Objective:
Copy out every line of the records below word for word, leaving out the pictures.

Data in this exercise:
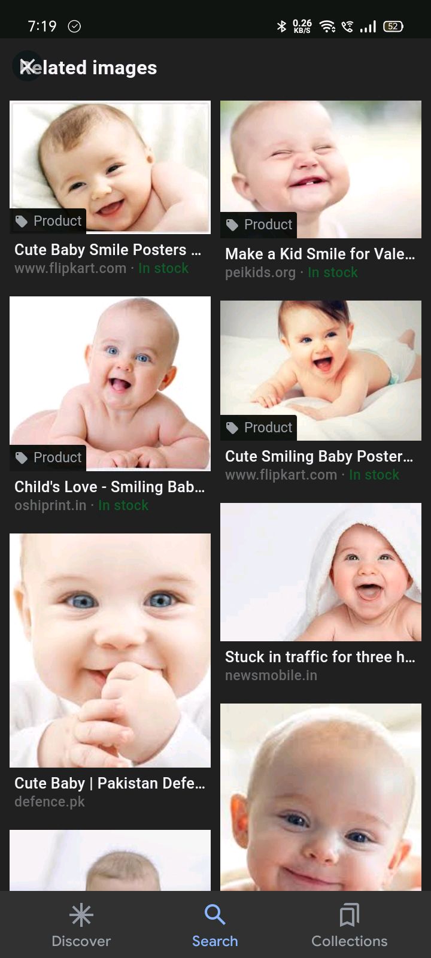Open Child's Love - Smiling Baby title
This screenshot has height=958, width=431.
(110, 487)

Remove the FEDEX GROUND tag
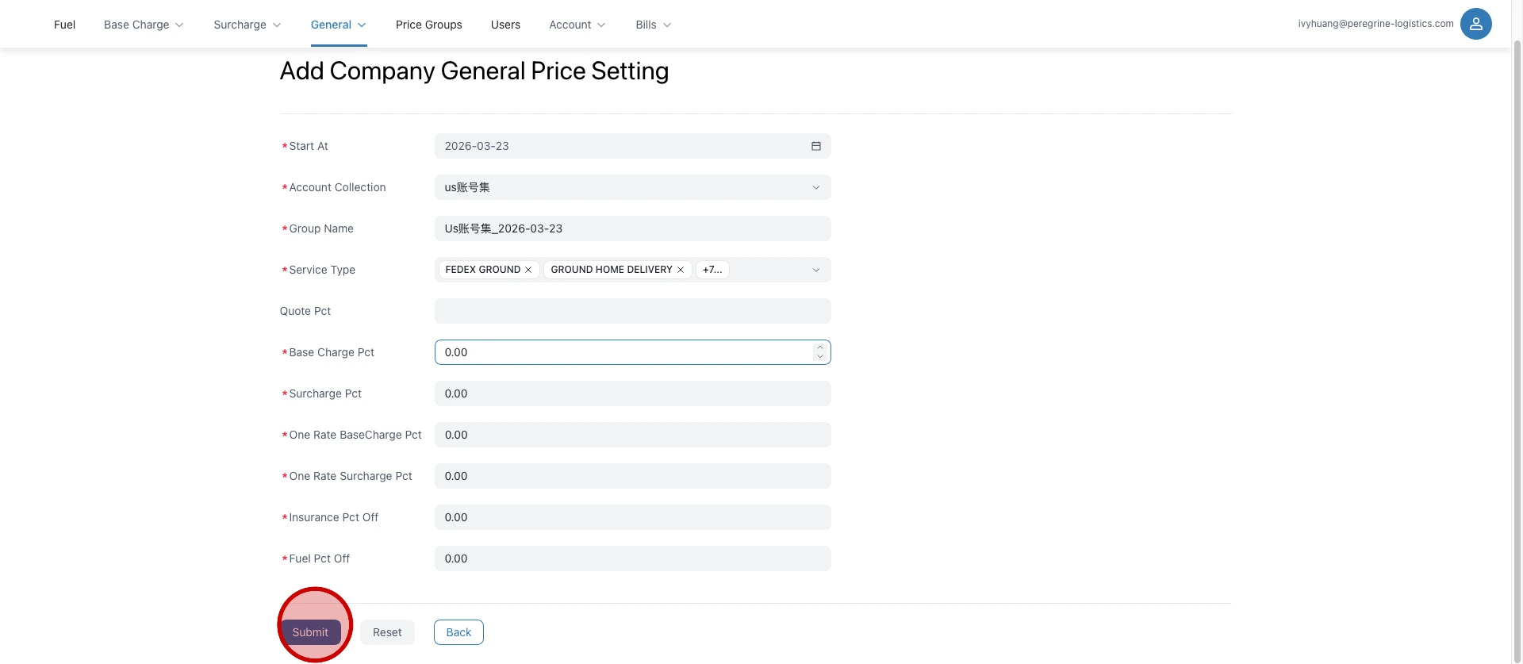528,270
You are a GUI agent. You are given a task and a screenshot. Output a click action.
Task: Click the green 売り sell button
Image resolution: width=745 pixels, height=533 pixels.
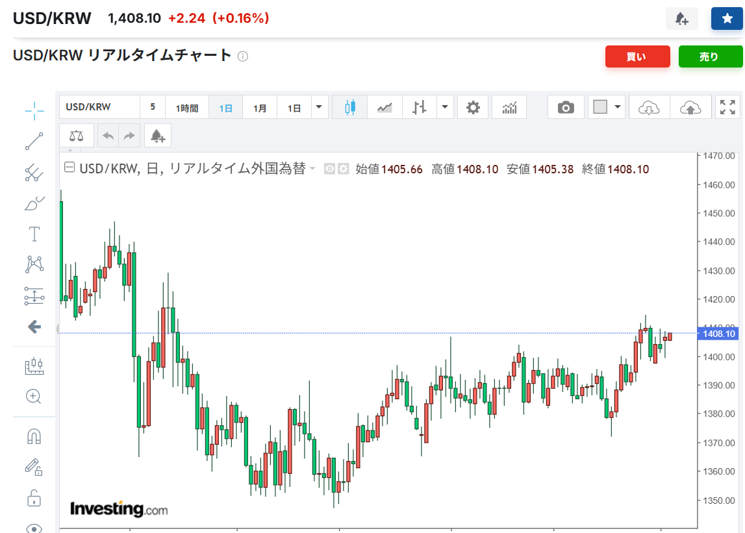[710, 57]
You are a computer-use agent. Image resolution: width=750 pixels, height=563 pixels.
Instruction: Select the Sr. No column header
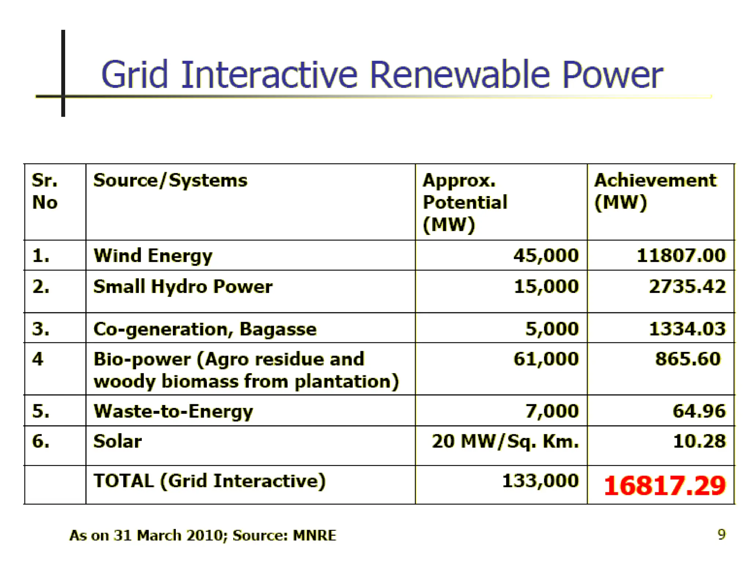click(x=45, y=191)
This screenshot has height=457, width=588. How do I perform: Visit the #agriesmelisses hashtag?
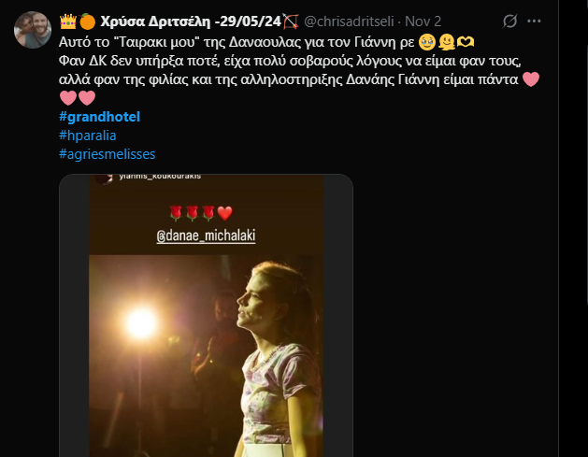coord(108,154)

Response to this task:
Open Child's Love - Smiling Baby title
This screenshot has height=958, width=431.
(110, 487)

Remove the FEDEX GROUND tag
528,270
You are a GUI agent. You are given a task and a screenshot. Output a click action.
Task: Click the green 売り sell button
Image resolution: width=745 pixels, height=533 pixels.
[710, 57]
You are a computer-use agent. Image resolution: width=750 pixels, height=563 pixels.
Instruction: Select the Sr. No column header
click(x=45, y=191)
This screenshot has height=457, width=588. How do I perform: Visit the #agriesmelisses hashtag?
coord(108,154)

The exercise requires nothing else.